Kündigung Arbeitsverhältnis

Wenn Sie als Arbeitnehmer eine Kündigung erhalten haben, stehen Sie vor der Frage, ob Sie diese auf sich beruhen lassen oder ob Sie dagegen beim Arbeitsgericht Kündigungsschutzklage erheben sollten.

Eine Kündigungsschutzklage ist im Allgemeinen dann sinnvoll, wenn die Kündigung entweder unwirksam ist oder wenn zumindest Zweifel an ihrer Wirksamkeit bestehen.

1. Der Arbeitgeber kann aus verschiedenen Gründen kündigen.
Man unterscheidet folgende Kündigungen:

  • Betriebsbedingte Kündigung
  • Krankheitsbedingte Kündigung
  • Verhaltensbedingte Kündigung

Die oben genannten Kündigungen können als außerordentliche oder als ordentliche Kündigungen ausgesprochen werden.

1a. Die außerordentliche Kündigung

ist dadurch gekennzeichnet, dass der Kündigende regelmäßig die Kündigungsfrist nicht einhält. Voraussetzung ist das Vorliegen eines „wichtigen Grundes“ gem. § 626 Abs.1 BGB. Dieser wichtige Grund kann auf Seiten des Arbeitnehmers oder  auf Seiten des Arbeitgebers vorliegen und muss so schwerwiegend sein, dass das Einhalten der Kündigungsfristen unzumutbar ist.

1b. Bei einer ordentlichen Kündigung

 hält der Kündigende dagegen die gesetzlichen ,vertraglichen oder in einem Tarifvertrag geregelten Kündigungsfristen ein.

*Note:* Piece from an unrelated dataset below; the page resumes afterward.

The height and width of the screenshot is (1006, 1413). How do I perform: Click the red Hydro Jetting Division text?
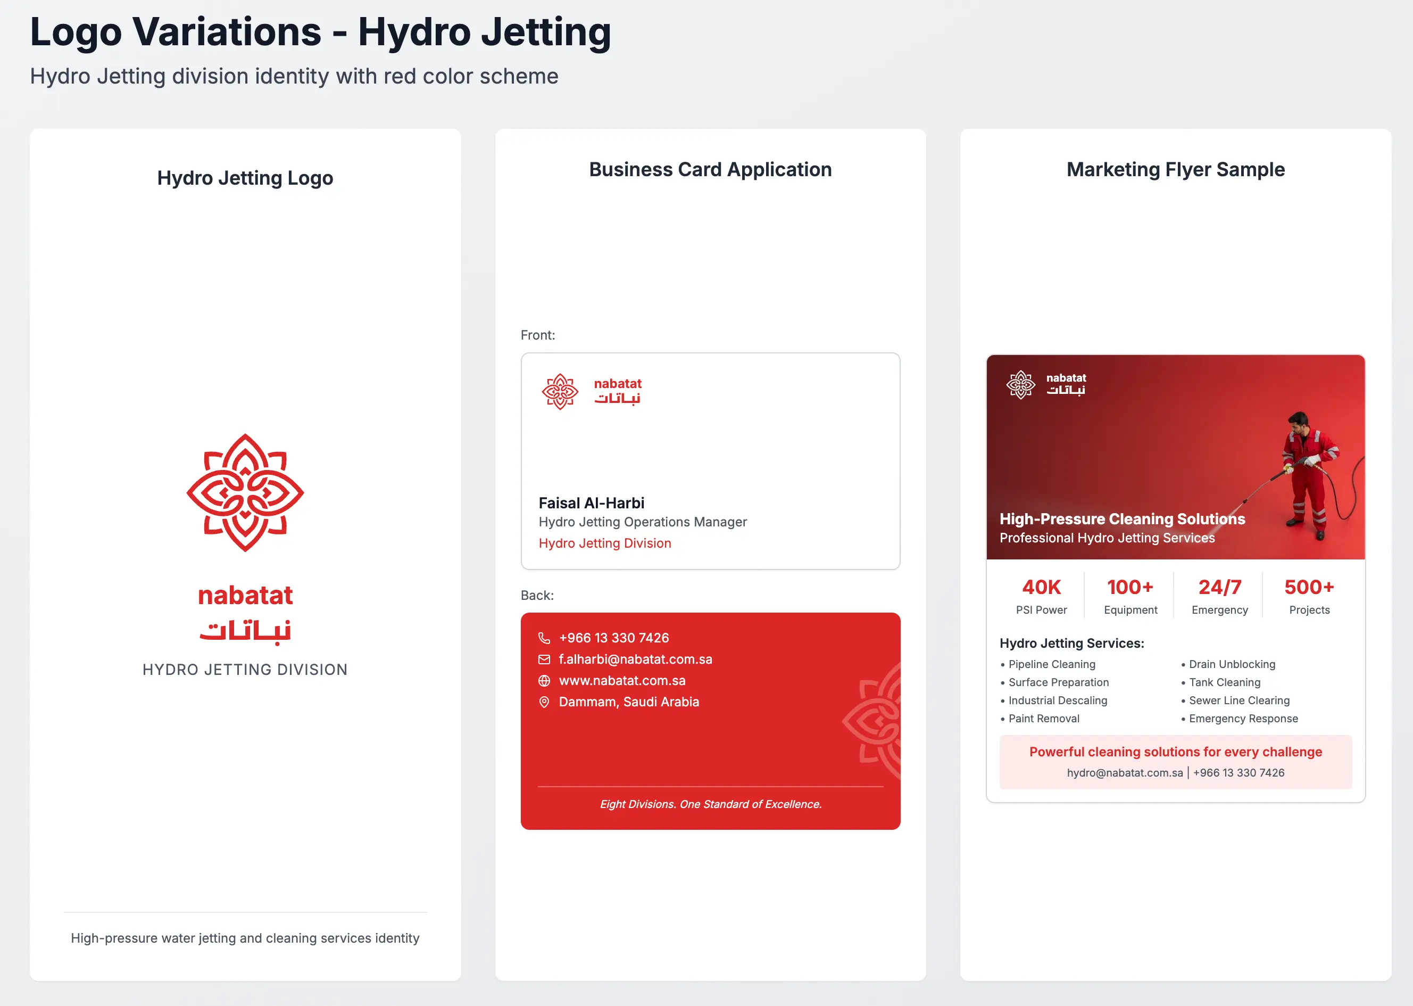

Es gibt eine Vielzahl von Kündigungsmöglichkeiten und ebenso viele Möglichkeiten Fehler beim Ausspruch einer Kündigung zu begehen. Wenn Sie daher Zweifel an der Wirksamkeit einer Kündigung haben, sollten Sie sich immer anwaltlich beraten lassen.

2. Fristen

Sie müssen, damit die Unwirksamkeit der Kündigung festgestellt werden kann, innerhalb von 3 Wochen nach Zugang der Kündigung, eine Kündigungsschutzklage vor dem zuständigen Arbeitsgericht erheben.  Versäumt man diese Frist von 3 Wochen, ist die Kündigung, sei sie auch noch so fehlerhaft, wirksam und beendet Ihr Arbeitsverhältnis.

3. Eine Kündigungsschutzklage

verfolgt das Prozessziel, dass das Arbeitsgericht die Unwirksamkeit der von dem beklagten Arbeitgeber ausgesprochenen Kündigung feststellen möge. Hat die Klage  Erfolg, dann steht durch gerichtliches Urteil fest, dass die Kündigung unwirksam war und das Arbeitsverhältnis durch die Kündigung nicht beendet wurde, sondern fortbesteht Der Arbeitnehmer muss also weiter zur Arbeit gehen, der Arbeitgeber weiter Lohn bezahlen – alles bleibt, wie es war.

Gleichwohl kommt es in vielen Fällen nicht zur Fortsetzung des Arbeitsverhältnisses, sondern zur Beendigung des Arbeitsverhältnisses bei Zahlung einer Abfindung.